EXERCISE OBJECTIVE
The word "comment" occurs in some lines of the data. Return each such line.
━━━━━━━━━━
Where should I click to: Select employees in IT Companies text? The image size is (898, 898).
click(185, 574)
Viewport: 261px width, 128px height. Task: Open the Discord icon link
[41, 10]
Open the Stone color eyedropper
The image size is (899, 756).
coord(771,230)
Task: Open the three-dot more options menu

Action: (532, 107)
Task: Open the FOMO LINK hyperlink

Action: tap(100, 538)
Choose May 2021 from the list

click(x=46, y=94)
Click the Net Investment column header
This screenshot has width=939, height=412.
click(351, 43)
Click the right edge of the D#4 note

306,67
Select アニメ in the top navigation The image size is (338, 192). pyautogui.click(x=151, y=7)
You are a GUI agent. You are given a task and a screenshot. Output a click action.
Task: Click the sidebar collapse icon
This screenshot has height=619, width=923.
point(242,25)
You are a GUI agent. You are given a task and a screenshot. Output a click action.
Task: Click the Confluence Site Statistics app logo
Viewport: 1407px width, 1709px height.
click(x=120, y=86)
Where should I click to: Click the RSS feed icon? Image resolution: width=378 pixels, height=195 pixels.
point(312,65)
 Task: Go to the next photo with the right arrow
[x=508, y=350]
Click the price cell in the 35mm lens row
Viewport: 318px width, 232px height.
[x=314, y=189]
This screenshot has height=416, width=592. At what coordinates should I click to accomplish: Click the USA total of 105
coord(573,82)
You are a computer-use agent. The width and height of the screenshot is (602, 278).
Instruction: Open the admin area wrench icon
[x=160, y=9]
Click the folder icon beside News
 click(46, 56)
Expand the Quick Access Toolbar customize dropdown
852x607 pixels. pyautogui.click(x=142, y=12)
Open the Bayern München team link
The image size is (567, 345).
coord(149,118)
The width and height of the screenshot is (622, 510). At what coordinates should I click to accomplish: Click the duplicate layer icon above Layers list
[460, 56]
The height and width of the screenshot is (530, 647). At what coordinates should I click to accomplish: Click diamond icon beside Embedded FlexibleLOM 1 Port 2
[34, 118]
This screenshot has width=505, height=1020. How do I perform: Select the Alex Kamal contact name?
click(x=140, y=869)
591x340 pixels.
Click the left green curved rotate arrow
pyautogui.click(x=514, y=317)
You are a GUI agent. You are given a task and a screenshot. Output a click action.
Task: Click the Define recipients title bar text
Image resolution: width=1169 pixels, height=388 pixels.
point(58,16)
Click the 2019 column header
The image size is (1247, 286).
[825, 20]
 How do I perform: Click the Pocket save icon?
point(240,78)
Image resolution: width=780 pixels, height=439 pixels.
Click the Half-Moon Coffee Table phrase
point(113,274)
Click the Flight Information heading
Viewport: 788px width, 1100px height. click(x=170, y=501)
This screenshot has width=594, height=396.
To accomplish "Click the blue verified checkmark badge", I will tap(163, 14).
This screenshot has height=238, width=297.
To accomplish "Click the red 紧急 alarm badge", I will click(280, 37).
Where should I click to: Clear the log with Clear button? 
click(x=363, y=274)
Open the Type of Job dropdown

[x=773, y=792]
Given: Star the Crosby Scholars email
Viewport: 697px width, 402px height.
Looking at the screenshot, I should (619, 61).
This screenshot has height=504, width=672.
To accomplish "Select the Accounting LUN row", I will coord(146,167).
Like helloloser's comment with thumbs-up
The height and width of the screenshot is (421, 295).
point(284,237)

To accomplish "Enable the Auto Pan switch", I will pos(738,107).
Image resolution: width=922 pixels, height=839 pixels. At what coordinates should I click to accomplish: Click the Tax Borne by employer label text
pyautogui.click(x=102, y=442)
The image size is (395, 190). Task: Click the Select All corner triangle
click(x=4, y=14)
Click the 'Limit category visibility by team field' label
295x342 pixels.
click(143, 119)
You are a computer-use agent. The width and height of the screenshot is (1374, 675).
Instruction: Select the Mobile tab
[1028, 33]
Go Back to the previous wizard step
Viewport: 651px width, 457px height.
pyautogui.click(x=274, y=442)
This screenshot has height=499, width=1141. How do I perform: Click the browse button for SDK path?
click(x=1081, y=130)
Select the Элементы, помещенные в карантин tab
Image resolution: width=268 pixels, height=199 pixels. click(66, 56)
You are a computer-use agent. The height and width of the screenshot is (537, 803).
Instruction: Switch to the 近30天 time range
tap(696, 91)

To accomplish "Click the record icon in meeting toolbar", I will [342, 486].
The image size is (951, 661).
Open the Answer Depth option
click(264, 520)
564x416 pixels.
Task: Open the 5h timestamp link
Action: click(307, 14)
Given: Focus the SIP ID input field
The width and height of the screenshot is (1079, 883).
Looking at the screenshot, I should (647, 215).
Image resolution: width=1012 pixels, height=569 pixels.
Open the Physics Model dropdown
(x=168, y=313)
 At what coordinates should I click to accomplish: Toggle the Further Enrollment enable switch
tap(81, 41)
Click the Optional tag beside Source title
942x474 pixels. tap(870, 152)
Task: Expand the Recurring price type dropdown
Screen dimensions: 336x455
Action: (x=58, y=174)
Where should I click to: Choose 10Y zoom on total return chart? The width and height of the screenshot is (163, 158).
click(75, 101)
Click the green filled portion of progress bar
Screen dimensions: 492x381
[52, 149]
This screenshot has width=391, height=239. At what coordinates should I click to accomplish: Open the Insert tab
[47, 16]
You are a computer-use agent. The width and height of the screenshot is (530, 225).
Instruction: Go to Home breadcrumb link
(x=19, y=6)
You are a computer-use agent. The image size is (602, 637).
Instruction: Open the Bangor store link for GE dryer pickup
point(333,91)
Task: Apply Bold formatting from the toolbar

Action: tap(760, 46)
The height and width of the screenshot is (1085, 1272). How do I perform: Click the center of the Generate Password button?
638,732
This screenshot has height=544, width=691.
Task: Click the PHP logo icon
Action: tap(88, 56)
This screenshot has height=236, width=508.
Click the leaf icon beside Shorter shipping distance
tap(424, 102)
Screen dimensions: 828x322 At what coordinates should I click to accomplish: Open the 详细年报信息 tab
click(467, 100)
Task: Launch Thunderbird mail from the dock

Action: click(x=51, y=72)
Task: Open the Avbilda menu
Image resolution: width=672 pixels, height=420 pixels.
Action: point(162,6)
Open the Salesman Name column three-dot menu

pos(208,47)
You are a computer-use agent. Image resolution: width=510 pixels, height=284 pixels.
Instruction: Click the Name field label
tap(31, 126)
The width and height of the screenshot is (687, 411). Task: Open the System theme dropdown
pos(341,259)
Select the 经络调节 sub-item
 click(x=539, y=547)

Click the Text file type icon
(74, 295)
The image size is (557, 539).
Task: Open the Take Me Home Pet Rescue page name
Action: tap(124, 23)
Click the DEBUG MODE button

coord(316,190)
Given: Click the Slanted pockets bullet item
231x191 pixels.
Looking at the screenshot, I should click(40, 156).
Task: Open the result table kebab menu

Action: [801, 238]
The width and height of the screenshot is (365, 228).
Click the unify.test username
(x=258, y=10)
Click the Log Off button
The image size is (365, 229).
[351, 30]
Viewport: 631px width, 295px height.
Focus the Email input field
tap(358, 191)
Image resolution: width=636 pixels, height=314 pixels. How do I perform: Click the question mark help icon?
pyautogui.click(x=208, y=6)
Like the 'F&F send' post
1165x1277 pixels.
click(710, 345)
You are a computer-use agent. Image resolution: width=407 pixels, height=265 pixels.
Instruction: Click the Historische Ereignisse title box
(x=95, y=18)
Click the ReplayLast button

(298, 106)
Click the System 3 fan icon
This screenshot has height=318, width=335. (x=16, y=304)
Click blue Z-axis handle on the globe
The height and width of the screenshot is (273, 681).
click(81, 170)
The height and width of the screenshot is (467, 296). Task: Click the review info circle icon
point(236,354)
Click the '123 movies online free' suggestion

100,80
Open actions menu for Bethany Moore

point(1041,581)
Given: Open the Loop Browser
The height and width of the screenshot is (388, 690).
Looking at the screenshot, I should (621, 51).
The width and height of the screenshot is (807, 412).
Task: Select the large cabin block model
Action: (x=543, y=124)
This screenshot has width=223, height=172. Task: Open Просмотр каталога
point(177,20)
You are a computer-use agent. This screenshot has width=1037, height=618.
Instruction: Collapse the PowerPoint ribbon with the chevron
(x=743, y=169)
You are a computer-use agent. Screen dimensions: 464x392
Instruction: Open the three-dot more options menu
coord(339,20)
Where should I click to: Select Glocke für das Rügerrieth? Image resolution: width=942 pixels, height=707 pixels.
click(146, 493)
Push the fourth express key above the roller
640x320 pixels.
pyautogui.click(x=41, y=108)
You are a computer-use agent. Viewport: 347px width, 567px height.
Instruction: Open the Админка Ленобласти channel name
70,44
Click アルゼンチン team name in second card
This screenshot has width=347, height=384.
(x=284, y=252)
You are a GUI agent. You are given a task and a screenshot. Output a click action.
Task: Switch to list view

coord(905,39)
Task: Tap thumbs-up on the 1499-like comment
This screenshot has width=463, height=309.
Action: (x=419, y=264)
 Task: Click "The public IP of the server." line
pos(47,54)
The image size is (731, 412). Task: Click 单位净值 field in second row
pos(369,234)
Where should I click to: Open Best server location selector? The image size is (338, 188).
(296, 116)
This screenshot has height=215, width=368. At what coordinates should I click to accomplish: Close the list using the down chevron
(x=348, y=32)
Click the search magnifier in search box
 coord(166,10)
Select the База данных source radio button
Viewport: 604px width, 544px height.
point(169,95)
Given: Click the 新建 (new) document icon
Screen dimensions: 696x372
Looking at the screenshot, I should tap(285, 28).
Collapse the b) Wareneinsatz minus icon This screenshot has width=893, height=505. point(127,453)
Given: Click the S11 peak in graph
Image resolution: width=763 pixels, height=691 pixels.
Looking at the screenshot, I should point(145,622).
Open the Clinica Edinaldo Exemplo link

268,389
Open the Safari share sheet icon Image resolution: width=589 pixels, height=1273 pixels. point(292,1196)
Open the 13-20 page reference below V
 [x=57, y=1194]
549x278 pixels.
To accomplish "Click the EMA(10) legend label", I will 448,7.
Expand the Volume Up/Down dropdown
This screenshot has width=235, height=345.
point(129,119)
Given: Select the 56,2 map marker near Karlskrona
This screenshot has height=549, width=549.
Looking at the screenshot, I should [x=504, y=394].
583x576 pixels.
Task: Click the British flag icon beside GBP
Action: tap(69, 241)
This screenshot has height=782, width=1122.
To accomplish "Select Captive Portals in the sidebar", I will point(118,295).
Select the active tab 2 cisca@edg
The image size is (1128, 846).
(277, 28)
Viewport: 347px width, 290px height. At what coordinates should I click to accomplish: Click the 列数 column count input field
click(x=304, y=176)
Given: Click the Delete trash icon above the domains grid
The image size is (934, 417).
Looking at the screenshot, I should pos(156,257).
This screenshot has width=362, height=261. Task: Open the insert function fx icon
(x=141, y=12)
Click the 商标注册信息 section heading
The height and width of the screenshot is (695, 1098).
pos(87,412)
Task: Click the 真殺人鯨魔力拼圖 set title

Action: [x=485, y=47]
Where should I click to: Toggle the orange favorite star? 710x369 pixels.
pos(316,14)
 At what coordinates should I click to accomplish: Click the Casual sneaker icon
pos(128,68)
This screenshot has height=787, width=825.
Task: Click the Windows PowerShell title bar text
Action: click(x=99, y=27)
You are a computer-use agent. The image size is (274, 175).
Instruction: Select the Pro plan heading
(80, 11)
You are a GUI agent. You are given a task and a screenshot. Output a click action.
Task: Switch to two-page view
━━━━━━━━━━
ANSWER SECTION
Like helloloser's comment with thumbs-up
Task: Tap thumbs-up on the 1499-like comment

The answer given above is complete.